ABOUT THIS TASK> Your reply should reproduce all the data below exactly while excluding the pictures.

DATASET CONTENT>
□ □ □ □ □ □ □

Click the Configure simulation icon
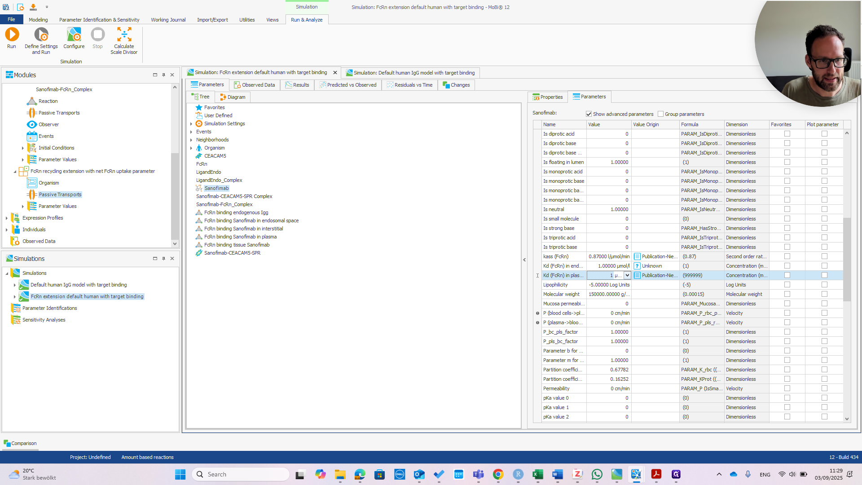 [74, 35]
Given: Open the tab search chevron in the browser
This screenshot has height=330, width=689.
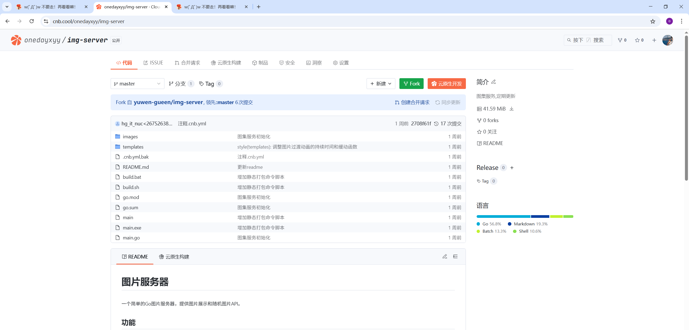Looking at the screenshot, I should click(7, 7).
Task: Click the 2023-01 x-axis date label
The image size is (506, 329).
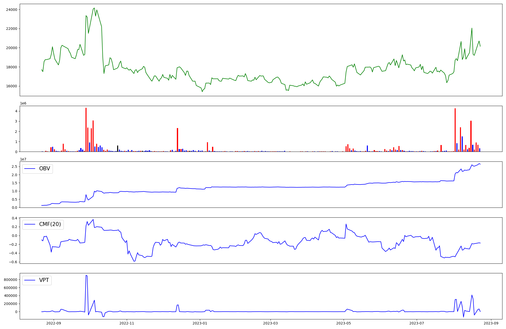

□ □ □ □ □ □ □

SOLUTION FOR THIS TASK>
Click the Configure simulation icon
 [74, 35]
Given: Open the tab search chevron in the browser
This screenshot has height=330, width=689.
Looking at the screenshot, I should click(7, 7).
Task: Click the 2023-01 x-axis date label
The image size is (506, 329).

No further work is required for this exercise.